Paging: Just One of the (Vanderbilt) Girls
Published April 22, 2010
WENDY BURDEN WITH HER MOTHER
“It’s a testament to his libido, if not his character, that Cornelius Vanderbilt died of syphilis instead of apoplexy.” So begins Dead End Gene Pool (Gotham Books), Wendy Burden’s memoir about growing up in one of America’s oldest and wealthiest families. Burden is the great-great-great-great granddaughter of Cornelius “The Commodore” Vanderbilt, and one of the few girls in a long line of successful men; the first, perhaps, to openly discuss what growing up Vanderbilt was really like. “As a girl–and there weren’t many girls–they didn’t know what to do with me,” Burden explains of how differently she and her brothers were treated. “It was always, I shouldn’t be talking too much, or I shouldn’t be in the picture…My grandmother bought me boys’ underwear, and my grandfather was always shoving me out of the way, telling me to shut up. It was just so odd.”
Burden didn’t set out to write a memoir. She trained as a painter and forayed into the culinary arts; what would become Gene Pool started out as a cookbook, featuring recipes from Chez Wendy, the French restaurant she once owned. “I began to research the food that I had been influenced by, because my father’s side of the family always had French chefs, and then I got influenced by the people themselves,” she explains. Concurrently, and bizarrely, members of the Vanderbilt clan started dying in rapid succession, encouraging her familial curiosity. “I didn’t set out to air my family’s dirty laundry. When I first was writing [the book] as a memoir, I was so removed. I didn’t even give people’s names, like, my grandfather was The Grandfather; my brother was The Brother.” Burden pauses, then continues: “I wasn’t aware that I was exposing people. I actually was quite naïve about it, and I would have done things a little bit differently if I had been more experienced. But I have no regrets.”
It’s a good attitude, considering the initial response to Gene Pool, which focused largely on the tell-all aspect of the book, and the surviving relatives’ responses. Burden takes a professedly irreverent approach to telling her family’s story, exploring difficult topics through characters who are, if not exactly sympathetic, almost caricature–and not a little tragic.

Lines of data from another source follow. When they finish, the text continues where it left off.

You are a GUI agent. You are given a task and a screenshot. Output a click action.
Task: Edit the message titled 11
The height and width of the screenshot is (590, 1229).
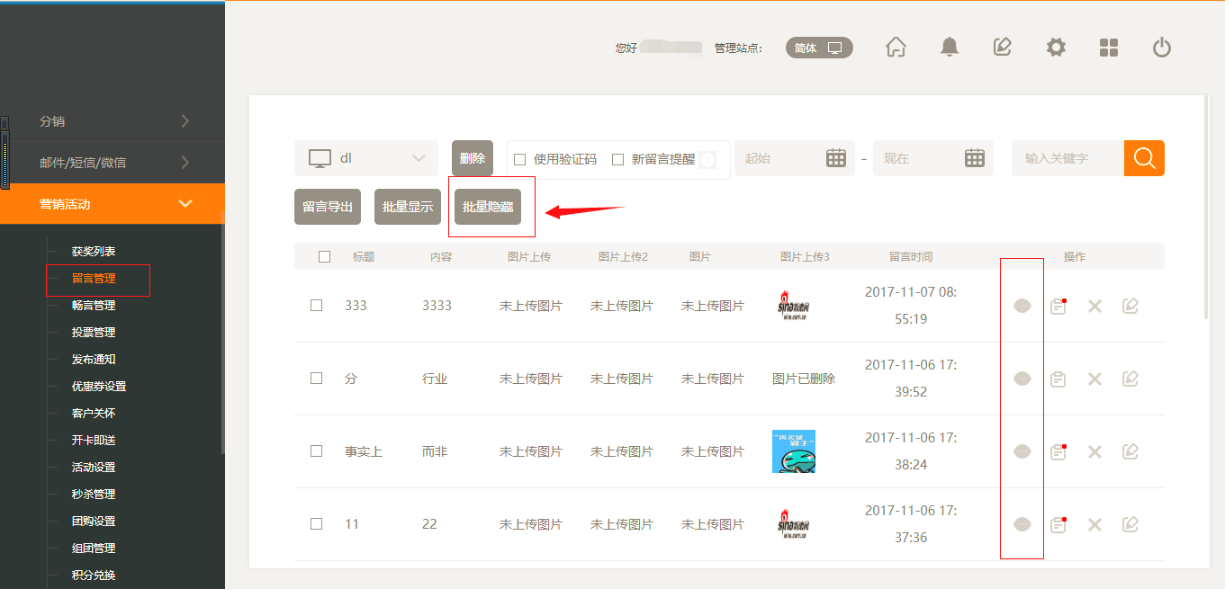point(1130,524)
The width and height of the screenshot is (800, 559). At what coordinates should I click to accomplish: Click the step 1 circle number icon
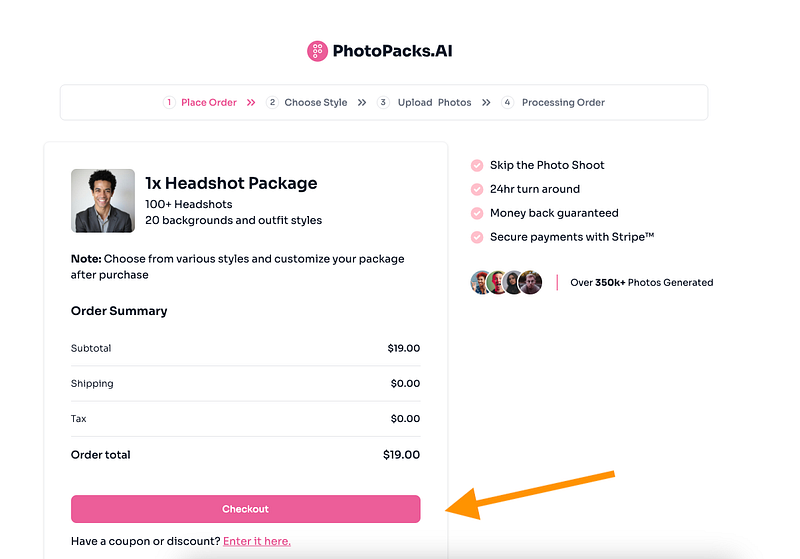pyautogui.click(x=169, y=102)
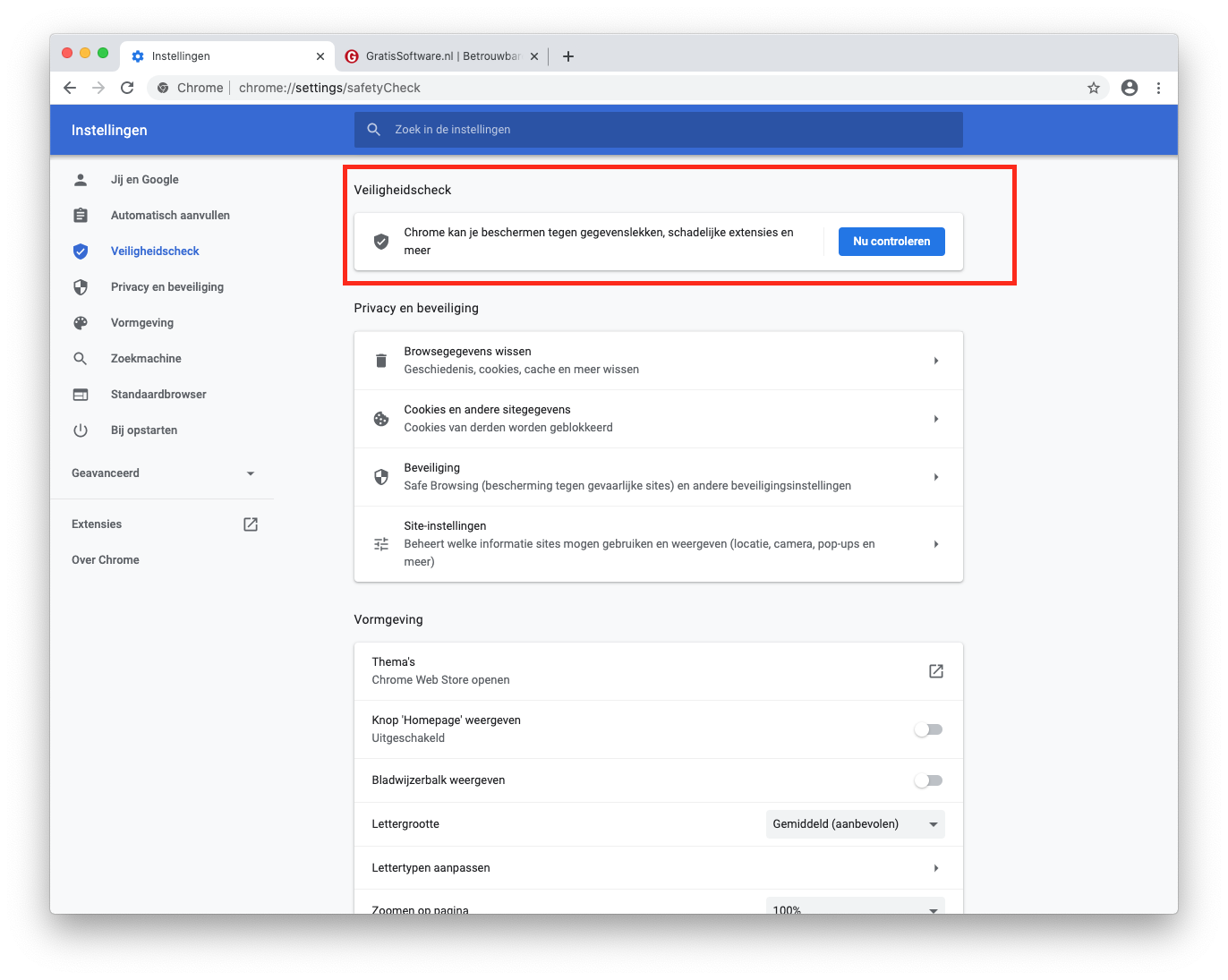Open the Chrome profile account icon

click(1130, 88)
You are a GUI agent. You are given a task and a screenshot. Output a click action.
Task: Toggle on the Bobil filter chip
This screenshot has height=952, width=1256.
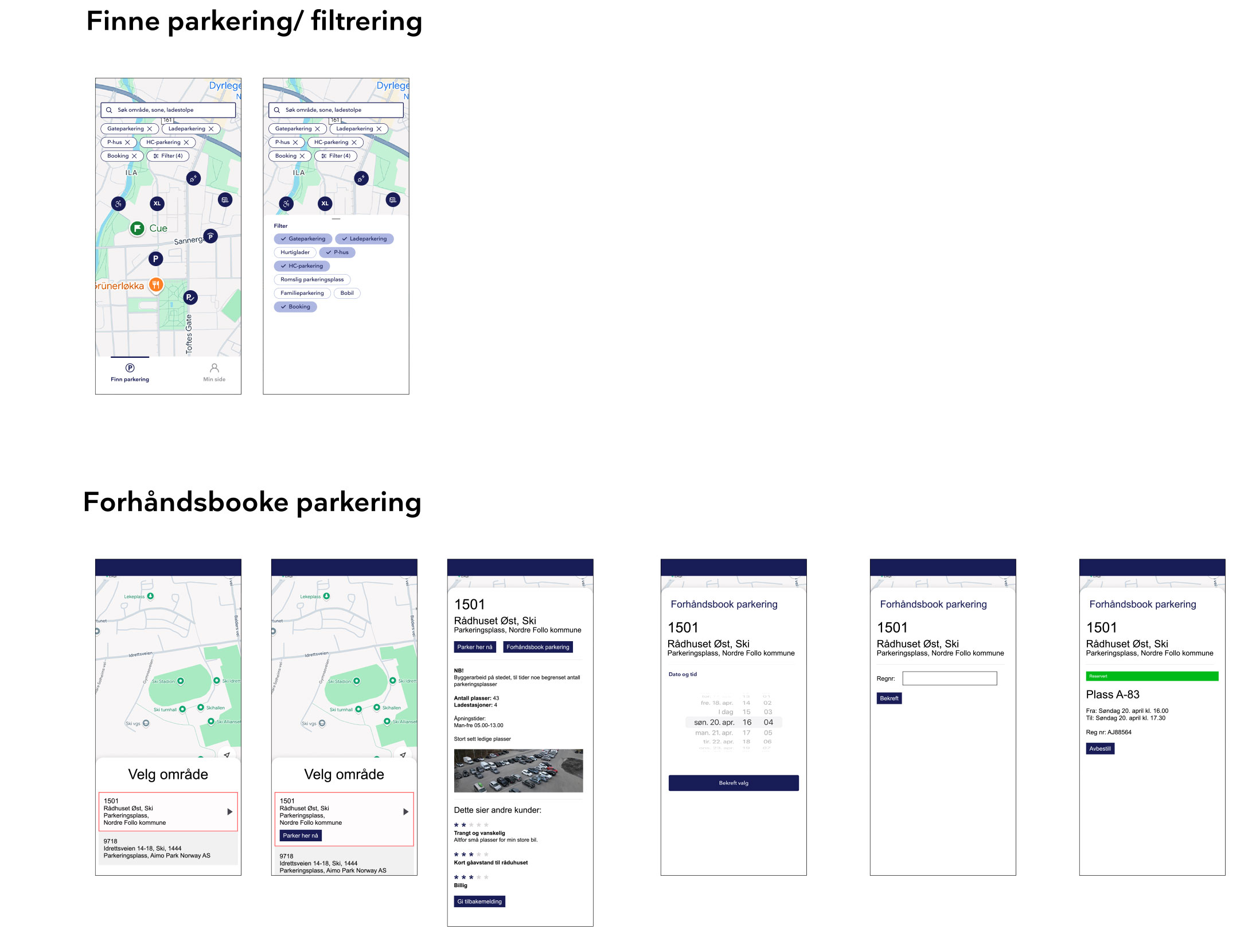point(346,293)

The author’s father, who “did everything he was supposed to,” commits suicide when she is only 6; Burden’s absentee mother does not let her (first) husband’s death slow her jet-setting, or even stop her from constantly tormenting the author about her weight. Her late grandfather, William A. M. Burden (a former president of the Museum of Modern Art), is a robust alcoholic with air-tight ideals about the roles of men and women in his family. Her grandmother is a tiny, fierce woman, who always wears pearls, is surrounded by poodles, and knows how to throw a party worthy of New York society.

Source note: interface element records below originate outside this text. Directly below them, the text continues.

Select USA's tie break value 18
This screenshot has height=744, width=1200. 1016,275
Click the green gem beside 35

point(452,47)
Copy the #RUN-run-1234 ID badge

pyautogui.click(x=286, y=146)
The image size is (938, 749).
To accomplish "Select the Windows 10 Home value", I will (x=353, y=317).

Burden also puts herself under the microscope, chronicling her less-than-ladylike behavior (shoving her obnoxious brother out of a moving vehicle, for example). And, while theoretically rejecting the opulence of rich-kid living, she experiences luxury that few will ever know, including frequent trips to her grandparents’ Fifth Avenue apartment and the various family estates; extravagant Christmases (she received a Hermès scarf annually, but she wanted a pony. Her brother got one.); and, generally, exposure to a New York that no longer really exists. “My favorite parts of the book are talking about New York,” she says. “It was sort of romantic, like when you look at old movies. It looks like everybody’s just having fun all the time… though, obviously, it was sort of the haves instead of the have-nots.”